In the early days of the COVID-19 pandemic, there were fears of a massive wave of teacher retirements. After all, older people were and remain more susceptible to the virus, and it seemed reasonable to expect that older teachers might have experienced a rougher transition to remote learning.
It didn’t play out that way. In fall 2020, most schools across the country stayed closed, which took the immediate health risks off the table. When Alex Spurrier and I looked at the retirement numbers available that fall, we found they were mostly down.
Speculation, combined with bad data, continued to perpetuate the teacher retirement narrative nationally. For example, in February 2021, the California State Teachers’ Retirement System (CalSTRS) wrote a blog post noting that midyear retirements were up by 26% over the same period the year before. Media outlets warned that, if trends continued, teacher retirements could hit “record-breaking heights.”
Did the trends hold?
They did not. Pension data are slow, but when it eventually released its official, full-year data, CalSTRS reported that the number of retirements for the fiscal year ending June 30, 2021, was nearly identical to the number for 2018 (see Table 6 of its actuarial report).

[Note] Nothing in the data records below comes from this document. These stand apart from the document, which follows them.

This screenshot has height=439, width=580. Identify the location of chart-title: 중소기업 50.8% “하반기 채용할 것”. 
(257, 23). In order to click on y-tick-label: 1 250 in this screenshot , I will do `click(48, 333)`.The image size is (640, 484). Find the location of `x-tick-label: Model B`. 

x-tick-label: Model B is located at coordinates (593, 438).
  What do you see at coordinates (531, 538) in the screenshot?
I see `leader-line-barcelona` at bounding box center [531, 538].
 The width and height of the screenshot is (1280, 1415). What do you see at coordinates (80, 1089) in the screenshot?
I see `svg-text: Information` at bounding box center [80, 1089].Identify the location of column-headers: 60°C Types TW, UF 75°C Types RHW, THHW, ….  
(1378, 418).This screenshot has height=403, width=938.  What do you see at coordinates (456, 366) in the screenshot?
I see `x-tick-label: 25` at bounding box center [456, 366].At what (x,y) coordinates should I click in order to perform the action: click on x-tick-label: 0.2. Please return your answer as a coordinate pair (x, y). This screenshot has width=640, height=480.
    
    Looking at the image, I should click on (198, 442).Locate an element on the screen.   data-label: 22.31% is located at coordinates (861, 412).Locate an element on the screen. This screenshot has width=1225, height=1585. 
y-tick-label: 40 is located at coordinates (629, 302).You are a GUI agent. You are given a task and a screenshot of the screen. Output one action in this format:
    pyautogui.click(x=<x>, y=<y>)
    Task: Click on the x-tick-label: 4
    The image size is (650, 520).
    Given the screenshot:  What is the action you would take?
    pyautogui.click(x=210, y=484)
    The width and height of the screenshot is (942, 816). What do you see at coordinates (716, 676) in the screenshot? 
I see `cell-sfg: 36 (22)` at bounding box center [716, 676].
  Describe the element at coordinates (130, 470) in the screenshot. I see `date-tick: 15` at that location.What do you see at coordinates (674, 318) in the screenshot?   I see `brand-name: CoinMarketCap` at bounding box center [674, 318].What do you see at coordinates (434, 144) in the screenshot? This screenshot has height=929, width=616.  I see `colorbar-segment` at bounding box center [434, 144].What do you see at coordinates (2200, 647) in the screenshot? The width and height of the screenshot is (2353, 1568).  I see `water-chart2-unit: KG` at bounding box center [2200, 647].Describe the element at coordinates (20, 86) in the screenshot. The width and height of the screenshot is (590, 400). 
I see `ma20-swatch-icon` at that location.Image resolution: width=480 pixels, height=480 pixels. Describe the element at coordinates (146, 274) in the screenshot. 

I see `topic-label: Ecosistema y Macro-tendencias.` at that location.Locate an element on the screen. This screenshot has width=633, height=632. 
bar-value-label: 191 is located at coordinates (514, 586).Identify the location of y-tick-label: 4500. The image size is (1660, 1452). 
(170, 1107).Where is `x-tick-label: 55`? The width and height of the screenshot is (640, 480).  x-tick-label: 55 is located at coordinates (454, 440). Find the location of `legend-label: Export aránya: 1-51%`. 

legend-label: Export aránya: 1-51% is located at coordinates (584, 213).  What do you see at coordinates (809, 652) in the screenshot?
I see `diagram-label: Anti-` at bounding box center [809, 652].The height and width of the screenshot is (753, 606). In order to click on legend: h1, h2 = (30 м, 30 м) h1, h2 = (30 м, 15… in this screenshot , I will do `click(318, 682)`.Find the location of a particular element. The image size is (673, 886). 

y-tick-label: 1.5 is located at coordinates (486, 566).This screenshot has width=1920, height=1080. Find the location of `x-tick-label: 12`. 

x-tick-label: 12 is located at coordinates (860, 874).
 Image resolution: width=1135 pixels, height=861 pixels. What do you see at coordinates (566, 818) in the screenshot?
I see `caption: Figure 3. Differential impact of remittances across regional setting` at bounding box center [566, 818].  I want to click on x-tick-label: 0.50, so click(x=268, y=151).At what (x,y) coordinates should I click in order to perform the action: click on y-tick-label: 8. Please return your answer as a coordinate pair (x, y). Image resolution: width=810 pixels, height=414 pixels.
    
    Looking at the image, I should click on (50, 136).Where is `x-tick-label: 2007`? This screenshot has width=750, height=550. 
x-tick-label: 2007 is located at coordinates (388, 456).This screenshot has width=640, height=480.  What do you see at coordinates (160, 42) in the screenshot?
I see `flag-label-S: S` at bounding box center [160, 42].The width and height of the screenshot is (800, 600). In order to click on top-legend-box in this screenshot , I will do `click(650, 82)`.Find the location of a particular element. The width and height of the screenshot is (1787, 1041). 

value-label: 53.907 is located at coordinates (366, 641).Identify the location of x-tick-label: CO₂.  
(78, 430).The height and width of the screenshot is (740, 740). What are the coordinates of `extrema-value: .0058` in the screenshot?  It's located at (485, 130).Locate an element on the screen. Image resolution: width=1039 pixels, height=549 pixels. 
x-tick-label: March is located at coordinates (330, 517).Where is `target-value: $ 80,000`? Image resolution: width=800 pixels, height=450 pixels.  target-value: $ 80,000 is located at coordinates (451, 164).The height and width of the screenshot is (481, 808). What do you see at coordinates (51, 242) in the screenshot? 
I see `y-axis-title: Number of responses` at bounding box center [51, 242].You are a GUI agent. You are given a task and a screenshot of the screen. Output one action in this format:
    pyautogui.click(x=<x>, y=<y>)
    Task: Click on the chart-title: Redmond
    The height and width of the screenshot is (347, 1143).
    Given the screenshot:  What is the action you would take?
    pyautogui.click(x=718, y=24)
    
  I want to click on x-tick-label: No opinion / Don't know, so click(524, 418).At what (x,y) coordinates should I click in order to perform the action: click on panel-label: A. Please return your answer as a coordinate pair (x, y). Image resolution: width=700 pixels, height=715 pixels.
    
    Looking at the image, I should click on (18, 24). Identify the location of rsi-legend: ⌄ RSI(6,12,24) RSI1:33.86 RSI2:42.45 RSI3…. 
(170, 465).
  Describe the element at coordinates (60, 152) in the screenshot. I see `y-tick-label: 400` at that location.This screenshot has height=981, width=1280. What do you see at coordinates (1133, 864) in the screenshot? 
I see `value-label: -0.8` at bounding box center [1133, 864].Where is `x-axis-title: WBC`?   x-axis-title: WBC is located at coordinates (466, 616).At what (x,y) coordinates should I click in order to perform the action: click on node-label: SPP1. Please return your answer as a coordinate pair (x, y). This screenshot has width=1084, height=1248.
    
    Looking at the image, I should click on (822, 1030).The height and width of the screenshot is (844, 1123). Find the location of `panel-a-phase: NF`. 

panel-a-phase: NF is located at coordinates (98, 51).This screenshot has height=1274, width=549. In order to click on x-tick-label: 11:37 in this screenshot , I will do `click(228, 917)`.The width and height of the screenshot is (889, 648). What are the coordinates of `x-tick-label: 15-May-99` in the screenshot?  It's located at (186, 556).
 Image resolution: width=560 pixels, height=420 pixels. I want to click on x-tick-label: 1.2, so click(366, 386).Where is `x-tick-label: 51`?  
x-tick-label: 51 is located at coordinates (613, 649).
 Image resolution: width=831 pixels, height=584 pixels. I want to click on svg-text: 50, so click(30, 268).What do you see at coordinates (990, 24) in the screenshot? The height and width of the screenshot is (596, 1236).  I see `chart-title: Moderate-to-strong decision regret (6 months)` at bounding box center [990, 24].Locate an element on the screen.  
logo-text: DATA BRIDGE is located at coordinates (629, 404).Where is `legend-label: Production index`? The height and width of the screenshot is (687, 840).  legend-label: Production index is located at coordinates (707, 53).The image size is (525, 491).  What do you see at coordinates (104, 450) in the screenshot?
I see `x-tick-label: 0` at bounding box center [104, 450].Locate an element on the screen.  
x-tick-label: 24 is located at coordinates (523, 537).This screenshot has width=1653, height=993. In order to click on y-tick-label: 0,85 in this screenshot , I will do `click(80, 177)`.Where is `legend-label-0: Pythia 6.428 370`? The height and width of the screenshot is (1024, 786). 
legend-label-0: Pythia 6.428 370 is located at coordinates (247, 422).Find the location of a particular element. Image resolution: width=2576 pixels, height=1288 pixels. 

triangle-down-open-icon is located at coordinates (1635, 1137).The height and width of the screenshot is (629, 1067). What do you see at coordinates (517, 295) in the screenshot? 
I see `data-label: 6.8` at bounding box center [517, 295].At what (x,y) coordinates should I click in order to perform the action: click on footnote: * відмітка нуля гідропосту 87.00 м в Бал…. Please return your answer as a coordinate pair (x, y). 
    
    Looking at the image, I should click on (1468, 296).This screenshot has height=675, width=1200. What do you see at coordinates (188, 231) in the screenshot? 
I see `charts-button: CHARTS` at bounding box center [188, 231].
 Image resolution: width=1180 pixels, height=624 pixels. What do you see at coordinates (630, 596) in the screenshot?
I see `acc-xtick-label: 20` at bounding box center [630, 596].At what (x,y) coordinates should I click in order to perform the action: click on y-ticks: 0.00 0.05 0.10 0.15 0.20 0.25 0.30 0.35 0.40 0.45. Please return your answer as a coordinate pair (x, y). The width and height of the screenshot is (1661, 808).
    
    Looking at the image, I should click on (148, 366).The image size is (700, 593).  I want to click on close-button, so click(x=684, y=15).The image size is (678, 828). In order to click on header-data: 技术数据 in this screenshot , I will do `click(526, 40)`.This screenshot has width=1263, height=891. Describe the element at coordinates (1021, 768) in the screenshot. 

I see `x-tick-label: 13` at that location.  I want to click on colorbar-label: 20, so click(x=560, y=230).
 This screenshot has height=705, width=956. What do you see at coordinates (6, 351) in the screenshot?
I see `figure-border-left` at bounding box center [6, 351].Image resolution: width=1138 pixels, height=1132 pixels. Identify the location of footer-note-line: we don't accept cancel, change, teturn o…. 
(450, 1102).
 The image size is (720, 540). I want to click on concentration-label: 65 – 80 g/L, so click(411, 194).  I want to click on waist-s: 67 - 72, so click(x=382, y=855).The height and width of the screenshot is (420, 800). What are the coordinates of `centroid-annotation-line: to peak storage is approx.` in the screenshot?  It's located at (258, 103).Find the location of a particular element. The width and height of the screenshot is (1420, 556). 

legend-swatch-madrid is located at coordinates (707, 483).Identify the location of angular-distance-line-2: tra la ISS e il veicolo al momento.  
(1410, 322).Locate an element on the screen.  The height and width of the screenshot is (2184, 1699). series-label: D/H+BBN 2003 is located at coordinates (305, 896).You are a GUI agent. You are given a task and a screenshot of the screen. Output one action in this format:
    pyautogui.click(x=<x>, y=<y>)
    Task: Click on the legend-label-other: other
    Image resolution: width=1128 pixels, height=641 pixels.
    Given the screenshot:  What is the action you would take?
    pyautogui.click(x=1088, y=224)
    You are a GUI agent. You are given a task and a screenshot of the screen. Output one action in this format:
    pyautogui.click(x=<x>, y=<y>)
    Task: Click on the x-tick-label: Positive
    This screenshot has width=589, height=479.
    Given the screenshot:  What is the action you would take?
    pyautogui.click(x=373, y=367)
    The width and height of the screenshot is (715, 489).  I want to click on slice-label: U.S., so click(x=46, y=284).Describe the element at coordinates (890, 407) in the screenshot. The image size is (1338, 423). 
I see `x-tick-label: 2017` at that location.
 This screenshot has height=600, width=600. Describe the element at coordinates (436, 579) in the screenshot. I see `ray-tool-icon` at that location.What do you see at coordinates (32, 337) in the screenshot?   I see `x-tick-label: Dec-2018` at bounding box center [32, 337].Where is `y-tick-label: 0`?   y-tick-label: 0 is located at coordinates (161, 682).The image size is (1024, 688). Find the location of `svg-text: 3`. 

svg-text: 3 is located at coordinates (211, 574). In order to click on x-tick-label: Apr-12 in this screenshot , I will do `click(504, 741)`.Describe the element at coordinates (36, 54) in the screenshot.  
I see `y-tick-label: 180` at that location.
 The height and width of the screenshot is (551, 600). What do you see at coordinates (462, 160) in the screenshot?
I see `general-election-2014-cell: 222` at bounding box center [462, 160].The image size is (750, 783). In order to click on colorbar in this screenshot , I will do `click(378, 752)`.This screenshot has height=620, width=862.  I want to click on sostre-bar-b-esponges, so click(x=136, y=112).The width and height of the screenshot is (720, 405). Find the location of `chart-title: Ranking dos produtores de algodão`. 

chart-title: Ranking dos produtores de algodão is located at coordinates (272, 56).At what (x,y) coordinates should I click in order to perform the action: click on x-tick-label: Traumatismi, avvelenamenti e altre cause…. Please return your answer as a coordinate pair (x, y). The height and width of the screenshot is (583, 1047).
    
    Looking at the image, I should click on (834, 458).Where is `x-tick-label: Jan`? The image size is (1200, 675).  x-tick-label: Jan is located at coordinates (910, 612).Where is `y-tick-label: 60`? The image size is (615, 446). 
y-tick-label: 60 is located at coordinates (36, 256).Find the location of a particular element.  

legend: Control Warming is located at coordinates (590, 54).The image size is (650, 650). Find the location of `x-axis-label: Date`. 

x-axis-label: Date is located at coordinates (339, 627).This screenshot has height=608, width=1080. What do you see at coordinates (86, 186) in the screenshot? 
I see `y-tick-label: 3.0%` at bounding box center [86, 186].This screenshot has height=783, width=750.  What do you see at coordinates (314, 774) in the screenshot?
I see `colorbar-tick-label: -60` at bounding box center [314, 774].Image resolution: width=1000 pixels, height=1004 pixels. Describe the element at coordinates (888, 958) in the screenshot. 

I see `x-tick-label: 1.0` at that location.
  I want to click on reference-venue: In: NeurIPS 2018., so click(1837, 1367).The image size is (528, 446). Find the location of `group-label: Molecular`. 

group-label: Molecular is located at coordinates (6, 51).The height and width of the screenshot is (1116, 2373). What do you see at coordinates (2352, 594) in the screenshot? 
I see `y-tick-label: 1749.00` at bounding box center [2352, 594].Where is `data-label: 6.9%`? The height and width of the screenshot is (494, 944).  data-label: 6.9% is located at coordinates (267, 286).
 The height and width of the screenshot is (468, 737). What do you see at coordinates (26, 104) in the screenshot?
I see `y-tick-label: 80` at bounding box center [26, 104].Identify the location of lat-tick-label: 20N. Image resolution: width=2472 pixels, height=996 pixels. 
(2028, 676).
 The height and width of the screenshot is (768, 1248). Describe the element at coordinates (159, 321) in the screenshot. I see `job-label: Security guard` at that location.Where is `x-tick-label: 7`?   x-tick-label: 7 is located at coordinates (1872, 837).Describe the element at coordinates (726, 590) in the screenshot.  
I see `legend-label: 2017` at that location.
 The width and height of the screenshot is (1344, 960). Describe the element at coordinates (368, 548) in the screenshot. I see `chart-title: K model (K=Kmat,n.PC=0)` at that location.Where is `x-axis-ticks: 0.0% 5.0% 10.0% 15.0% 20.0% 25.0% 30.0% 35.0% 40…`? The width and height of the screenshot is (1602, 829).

In fact, retirement rates across the largest teacher pension plans in the country have remained relatively stable over the course of the pandemic. Figure 1 below shows state trends for the five largest pension plans covering teachers. Although there is some evidence of a dip in 2020 followed by an uptick in 2021, there’s no clear pattern across all five. There’s certainly nothing pointing to a massive surge of retirements.
Figure 1: There Has Been No Surge in Retirements From the Largest “Teacher” Pension Plans
Table 1 takes this a step further, comparing the latest retirement rates with pre-pandemic averages for the 10 largest pension plans serving teachers. Six had a lower retirement rate in 2022 than they did in the three years leading up to the pandemic — and the total retirement rate across all 10 plans is down, not up.
Notes: Data come from teacher pension plan actuarial reports. “Pre-pandemic” is an average of the last three years before the pandemic (from 2017 to 2019).
These data illustrate why it’s important to look at retirement rates rather than raw numbers. As COVID-19 should have taught us, raw numbers might sound scarier, but denominators matter because they put things in context. CalSTRS, for example, had 12,785 new retirees in 2021. But that number doesn’t mean much without knowing that CalSTRS had 448,419 active members at the time. Dividing the number of retirees by the number of active members works out to a retirement rate of 2.9%.
Putting the Retirement Rates in Context
What to make of the generally flat trend in teacher retirements at the same time reporting shows teacher turnover rates rose last year in a number of states?
First, it’s hard to pin down the exact retirement numbers for classroom teachers versus other types of education workers. For example, CalSTRS is officially the “teacher” retirement system of California, but it also includes other types of education employees. That’s true in other states, too: In Florida, for example, teachers are in the same retirement plan as other non-education state and local government employees, and the state pension plan does not report disaggregated results by role.
Turnover can also vary across many dimensions. For example, some states may be experiencing increases in turnover among early-career teachers even as turnover among retirement-age teachers holds steady — a question worth exploring. And at least one state, Arkansas, has seen a statistically significant 7% increase in turnover among teachers age 55 or older. But even if other states saw similar increases among older workers, that level of change may not be big enough to meaningfully affect the overall retirement numbers since retirement-eligible veterans make up a relatively small share of the total teacher workforce.
Why Are Teacher Retirement Rates So Stable?
About 90% of public school teachers are enrolled in defined-benefit pension plans, with guaranteed retirement benefits based on the worker’s years of experience and age. These plans offer predictable, assured benefit payments regardless of external factors. In addition, about two-thirds of public school teachers serve in states or districts that provide health care benefits to eligible retirees. The combination of retirement benefits plus health insurance means that veteran educators are in a relatively stable position financially.
Research has found that these structural factors make a difference. Veteran teachers are aware of their pension benefits and time their retirements accordingly, even if they no longer enjoy teaching. Because of the way the benefit formulas are structured, pensions can also push out veterans who might otherwise prefer to keep teaching.
Regardless of how highly you value stability over these other factors, the available evidence suggests that teacher retirements have been proceeding normally, even amid a pandemic.